▼

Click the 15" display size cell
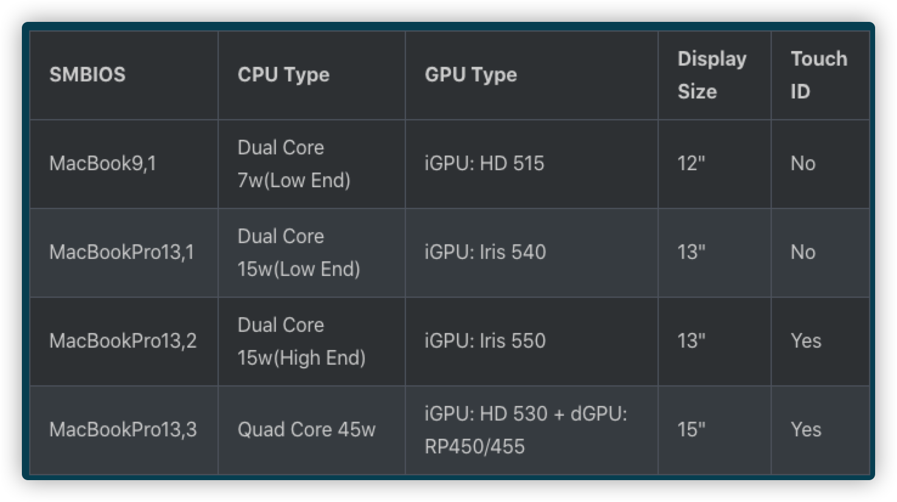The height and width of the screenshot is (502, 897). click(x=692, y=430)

▲
▼

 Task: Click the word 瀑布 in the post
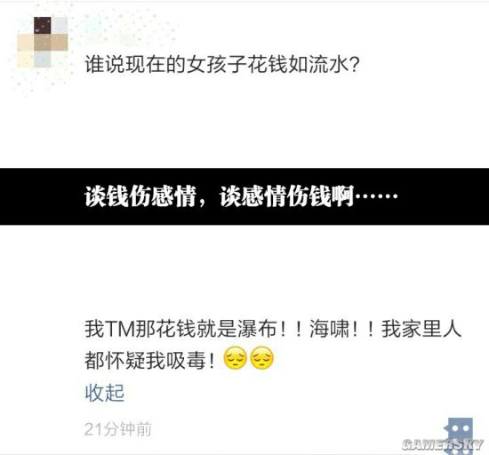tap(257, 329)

▲
▼

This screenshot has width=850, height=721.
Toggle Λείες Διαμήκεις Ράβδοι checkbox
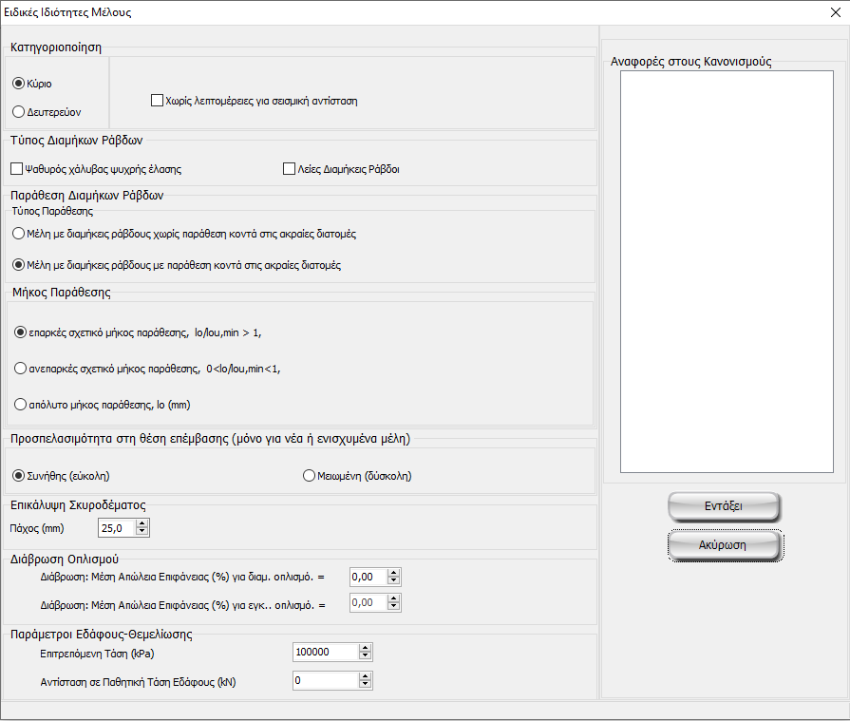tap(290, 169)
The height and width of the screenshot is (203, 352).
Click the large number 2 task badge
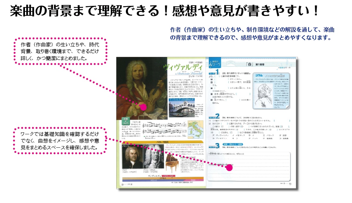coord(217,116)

▲

■ **INSTRUCTION**
Rewrite the data starting at the line containing "The height and width of the screenshot is (203, 352)." and ending at the line containing "coord(217,116)", both included. Scale each coordinate in the answers by 0.4, rounding to whole numbers with halves going up, keep all other text unchanged, and omit the pictures.

■ **CORRECT RESULT**
The height and width of the screenshot is (203, 352).
Click the large number 2 task badge
coord(87,46)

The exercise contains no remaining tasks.